The fans are not the primary customers.

Let's take WWE as the major example. They are currently operating under a deal with Netflix wherein they make $500 million a year just for broadcasting on that service. Let me write that out: $500,000,000. To put that into perspective, the currently overpriced tickets where someone paid $2,000 to sit front row? It would take 250,000 of those to equal the amount of money they are getting from Netflix in one year. That person who spent $900 to sit in nosebleed and watch the show on giant screens? 555,556 of them to equal the Netflix deal. So, as an individual fan, your opinion does not matter, however much they say it does. How could it? AEW has a similar thing with their Warner Bros. deal, but AEW is still Tony Khan's playground, so appealing to him has a chance of working.

"If the fans aren't the customers, then what are they?" That's a great question, and the answer is that the fans are the product. Netflix paid a bunch of money to get a different market looking at their site, seeing ads because Netflix is now ad supported, and buying subscriptions. This is true of any business where you are not paying for something but they are making money anyway. It's a universal truth. If you aren't the customer, you're the product. It's true with Google, it's true with Facebook, it's true with Twitter, and it's true with WWE and AEW. Your PLE (Premium Live Event, modern terminology for pay-per-view) money, your ticket... ultimately it means very little. I'm sorry to be the bearer of bad news.

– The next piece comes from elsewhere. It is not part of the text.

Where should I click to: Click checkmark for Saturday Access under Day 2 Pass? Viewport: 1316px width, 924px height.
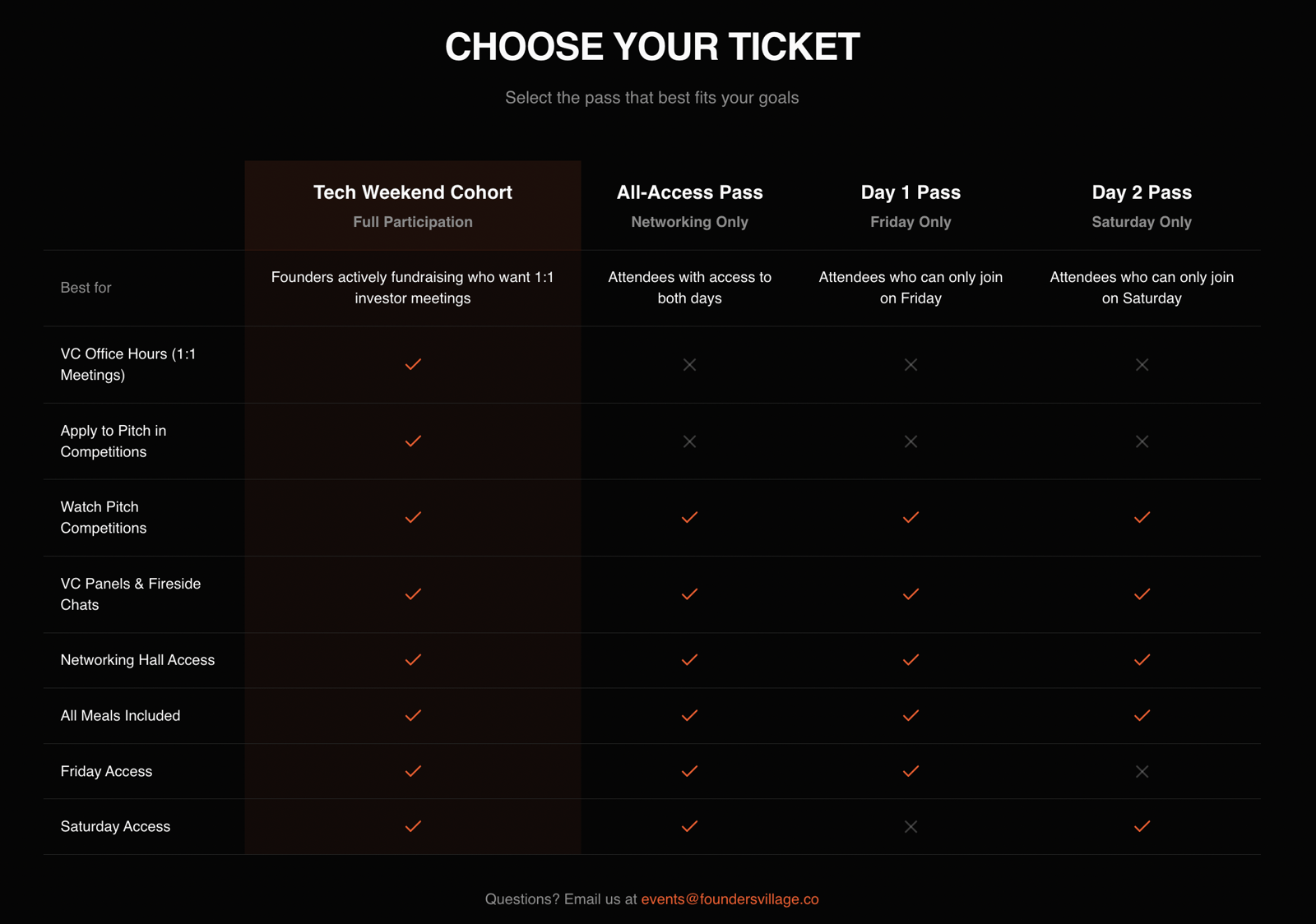coord(1142,826)
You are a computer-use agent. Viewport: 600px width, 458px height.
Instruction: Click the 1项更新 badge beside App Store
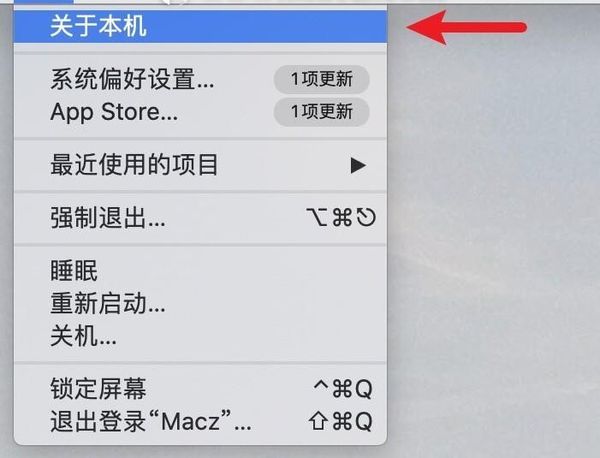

But it's not all bleak. The one power you have is to make yourself unavailable as the product. If you think the show sucks, don't watch it! There's a ton of wrestling content in the world to watch equally free to you but without supporting the show you don't like. Hate watching is a losing battle, because you're still being used as the product. If you want to spend your money to support individual wrestlers, buy their merch. Go to shows if you can. Watch a streaming site where you are the customer! All of these things are better than giving your time to a show that doesn't respect it, and you'll feel better about yourself too.

On that note, this blog is not ad supported, so if you read this, you are not the product. And I don't want your money, so you aren't the customer. This is just a place where I can get the thoughts out of my head and then broadcast them to the world and anyone who wants to read them can. I hope you enjoy reading these ravings and they give you something to think about.